[Stored entries]
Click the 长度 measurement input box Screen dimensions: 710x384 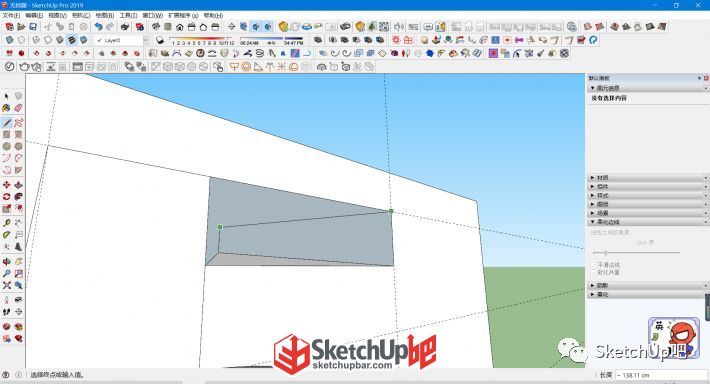coord(660,375)
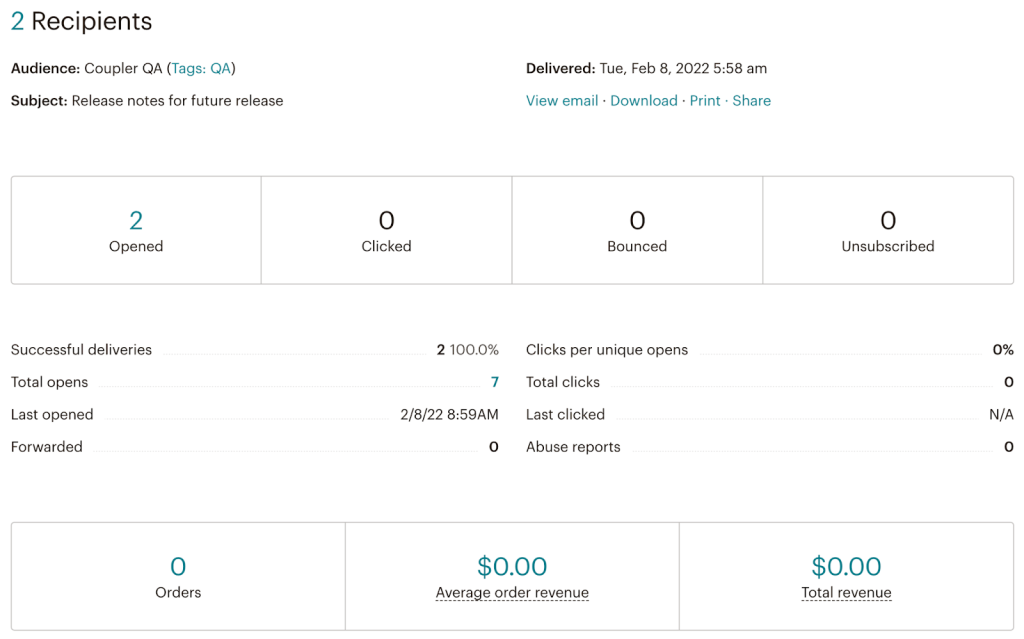Click the Print link

click(x=705, y=100)
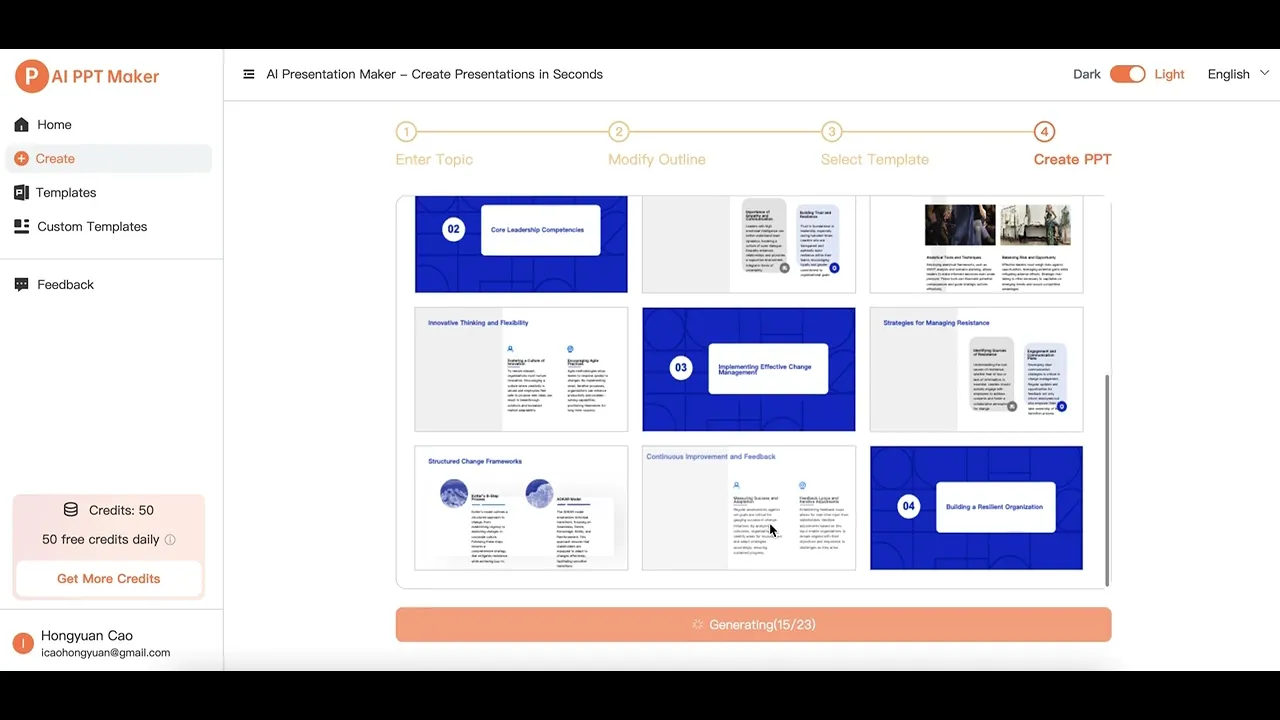1280x720 pixels.
Task: Click the user avatar for Hongyuan Cao
Action: [x=22, y=643]

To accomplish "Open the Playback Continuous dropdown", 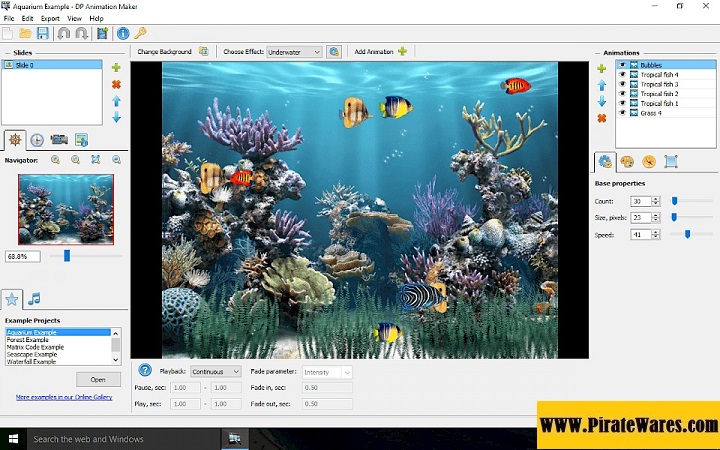I will coord(216,372).
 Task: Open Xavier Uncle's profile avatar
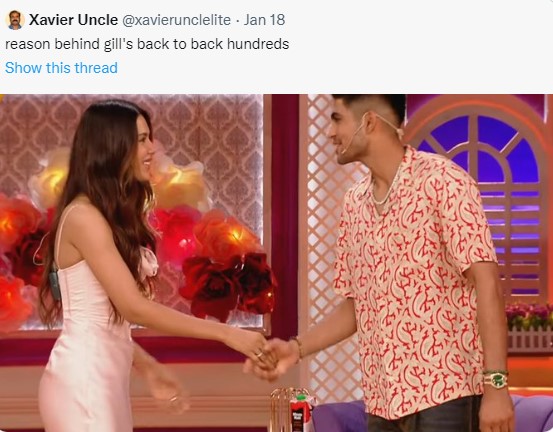(x=15, y=20)
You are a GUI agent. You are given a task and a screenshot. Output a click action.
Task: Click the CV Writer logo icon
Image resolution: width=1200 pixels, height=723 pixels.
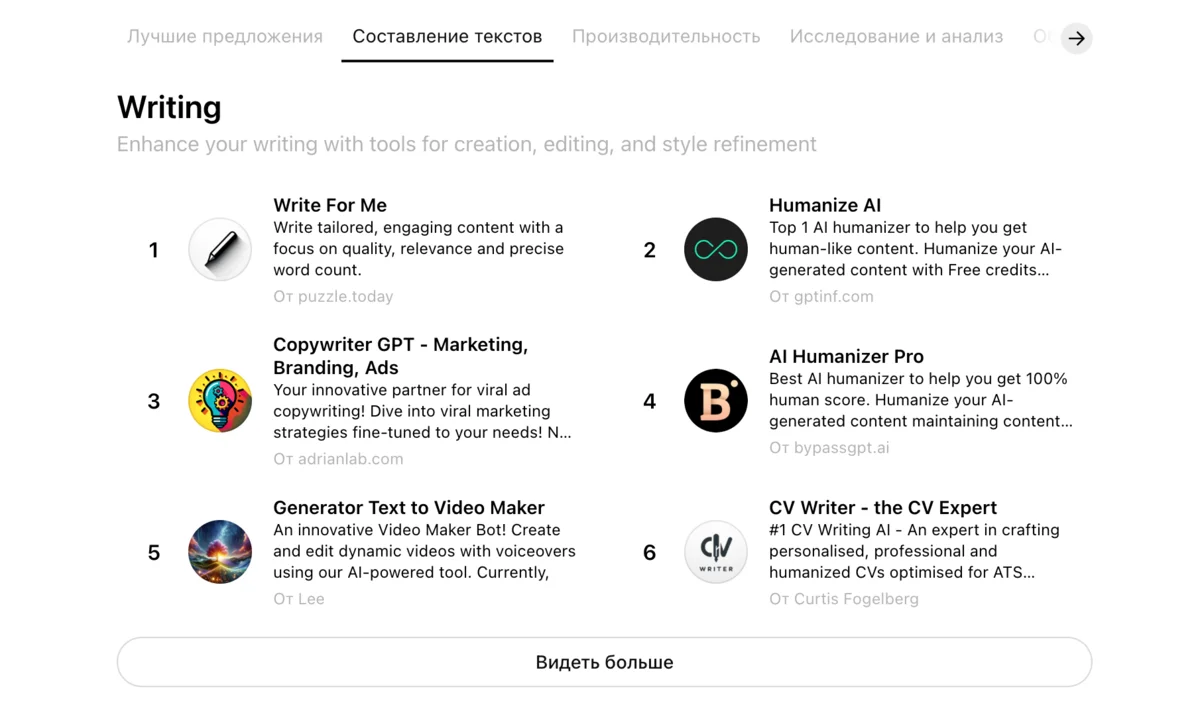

§ Exercise goal
Working from the line containing "You are a GUI" to the last line of the data, retype every line exactly, both ends included, and leave out all pictures.

§ Answer area
You are a GUI agent. You are given a task and a screenshot. Output a click action.
Task: Click the CV Writer logo icon
Image resolution: width=1200 pixels, height=723 pixels.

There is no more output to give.